**Listed entries**.
-- Opening Marker --
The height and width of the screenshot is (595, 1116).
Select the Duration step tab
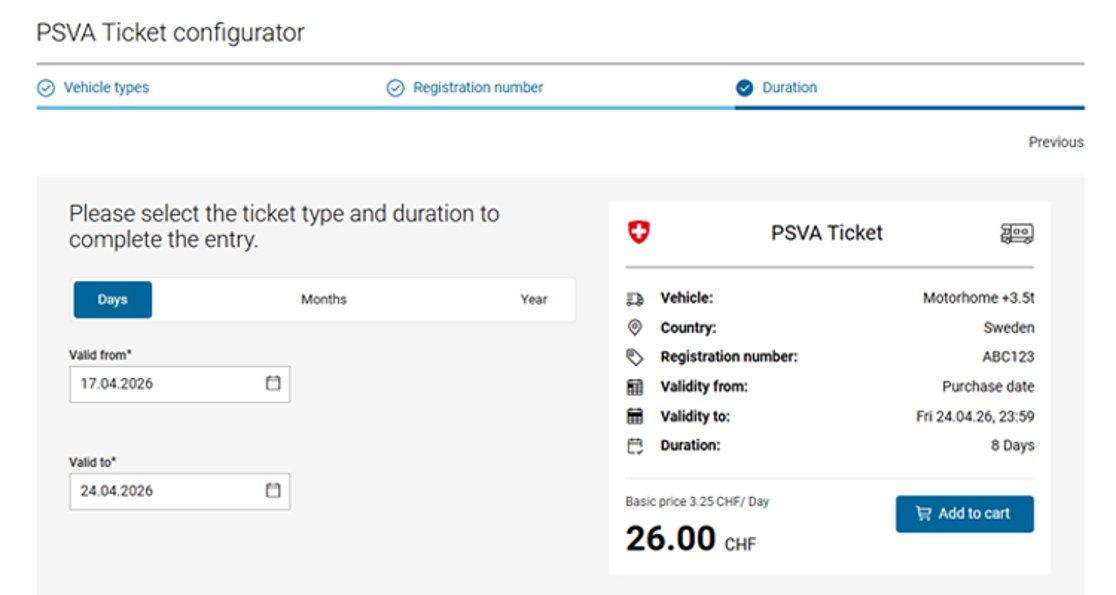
-- Closing Marker --
-- Opening Marker --
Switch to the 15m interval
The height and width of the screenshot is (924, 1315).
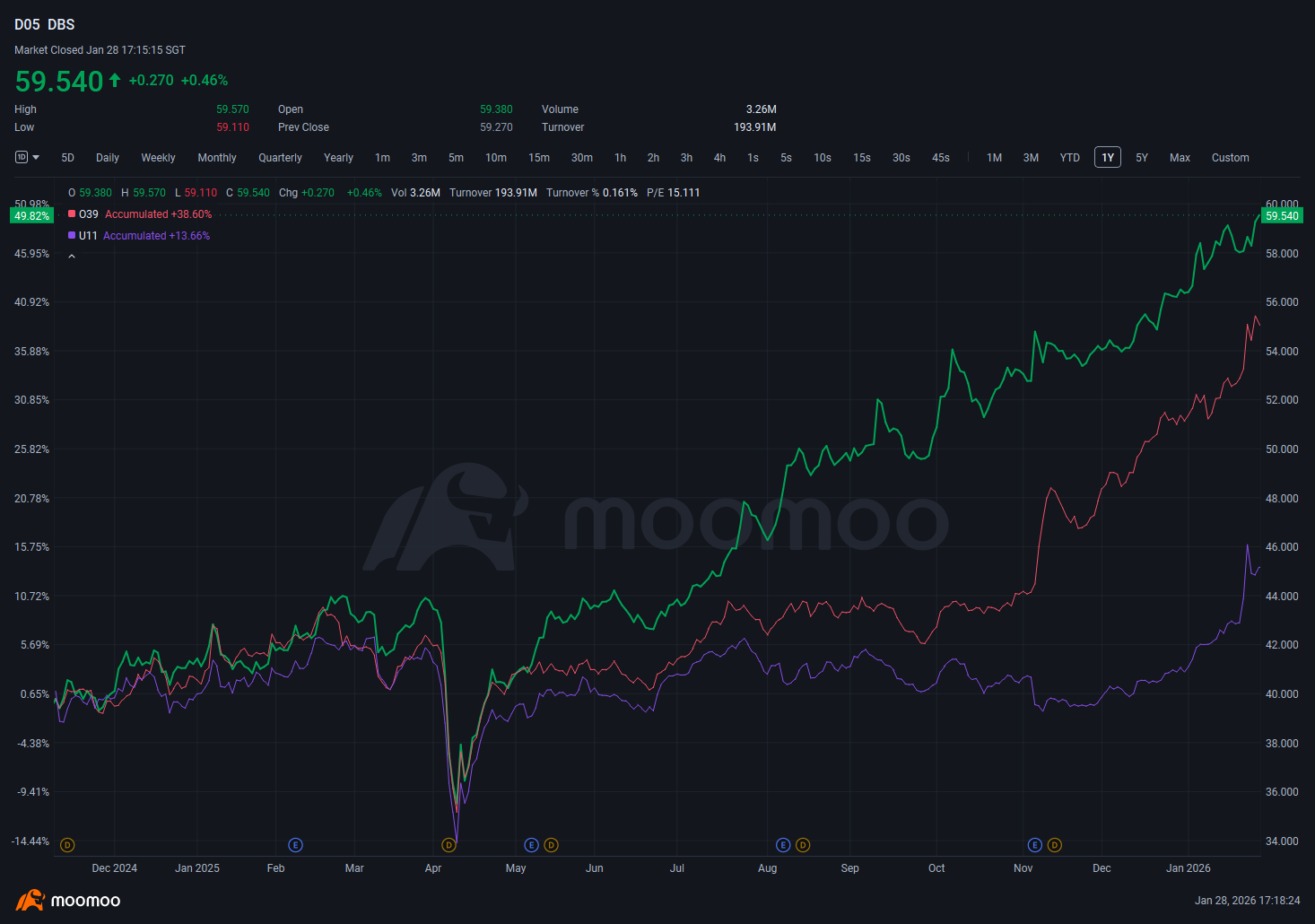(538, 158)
-- Closing Marker --
**Work item**.
Everything in the material above from the line that has "The height and width of the screenshot is (595, 1116)." through the line that has "Select the Duration step tab" must be duplicated exactly, with no other lines given.

**Response to the task**.
The height and width of the screenshot is (595, 1116).
Select the Duration step tab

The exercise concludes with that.